Bereitgestellter Text =
Zusammenfassung
Die Entwicklung zu einem globalisierten Netzwerkkapitalismus hat die Alltagserfahrungen der Menschen nachhaltig verändert und sich auf deren Selbstbilder sowie Normalitätsvorstellungen ausgewirkt. Der neue Kapitalismus hat uns ein spezifisches Störungspanorama beschert, das allerdings im Sprachspiel der klinischen Diagnostik nicht in seinem gesellschaftlichen Rahmen benannt und eingeordnet werden kann. Hier liegt ein professionelles Reflexionsdefizit vor. Die Psychotherapie braucht eine Gesellschaftsdiagnostik und kann zu ihr beitragen. Es ist außerdem für sie notwendig, die therapeutisch-technische Handlungsebene durch eine kritisch-reflexive Achtsamkeit für die strukturellen Bedingungen menschlichen Lebens und Leidens zu entwickeln.

Auszug aus Datensatz =
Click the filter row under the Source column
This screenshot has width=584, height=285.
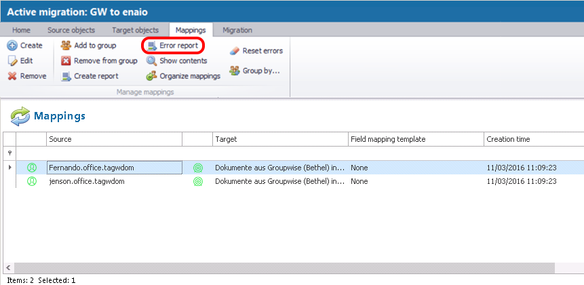tap(113, 153)
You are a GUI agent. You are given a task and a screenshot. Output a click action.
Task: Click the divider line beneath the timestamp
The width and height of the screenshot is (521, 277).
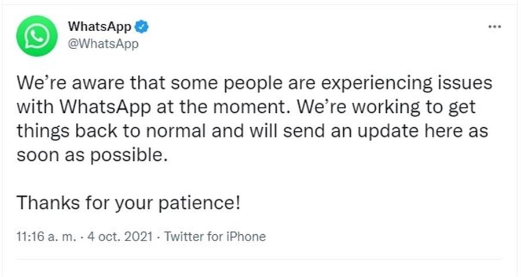pos(259,259)
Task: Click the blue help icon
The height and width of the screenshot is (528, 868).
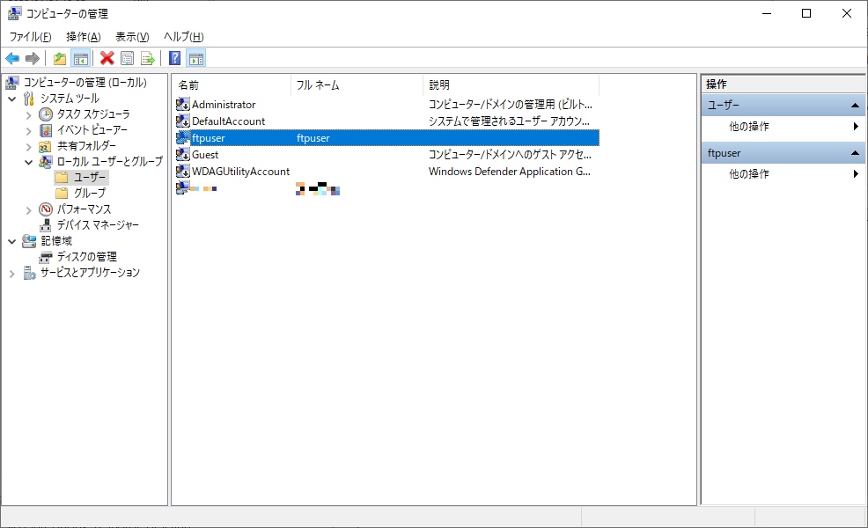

Problemstellung =
Gib aus dem Text zum globalisierten Netzwerkkapitalismus den Abschnitt wortgetreu aus, der mit „Zusammenfassung“ beginnt und mit „Leidens zu entwickeln.“ endet.

Lösung =
Zusammenfassung
Die Entwicklung zu einem globalisierten Netzwerkkapitalismus hat die Alltagserfahrungen der Menschen nachhaltig verändert und sich auf deren Selbstbilder sowie Normalitätsvorstellungen ausgewirkt. Der neue Kapitalismus hat uns ein spezifisches Störungspanorama beschert, das allerdings im Sprachspiel der klinischen Diagnostik nicht in seinem gesellschaftlichen Rahmen benannt und eingeordnet werden kann. Hier liegt ein professionelles Reflexionsdefizit vor. Die Psychotherapie braucht eine Gesellschaftsdiagnostik und kann zu ihr beitragen. Es ist außerdem für sie notwendig, die therapeutisch-technische Handlungsebene durch eine kritisch-reflexive Achtsamkeit für die strukturellen Bedingungen menschlichen Lebens und Leidens zu entwickeln.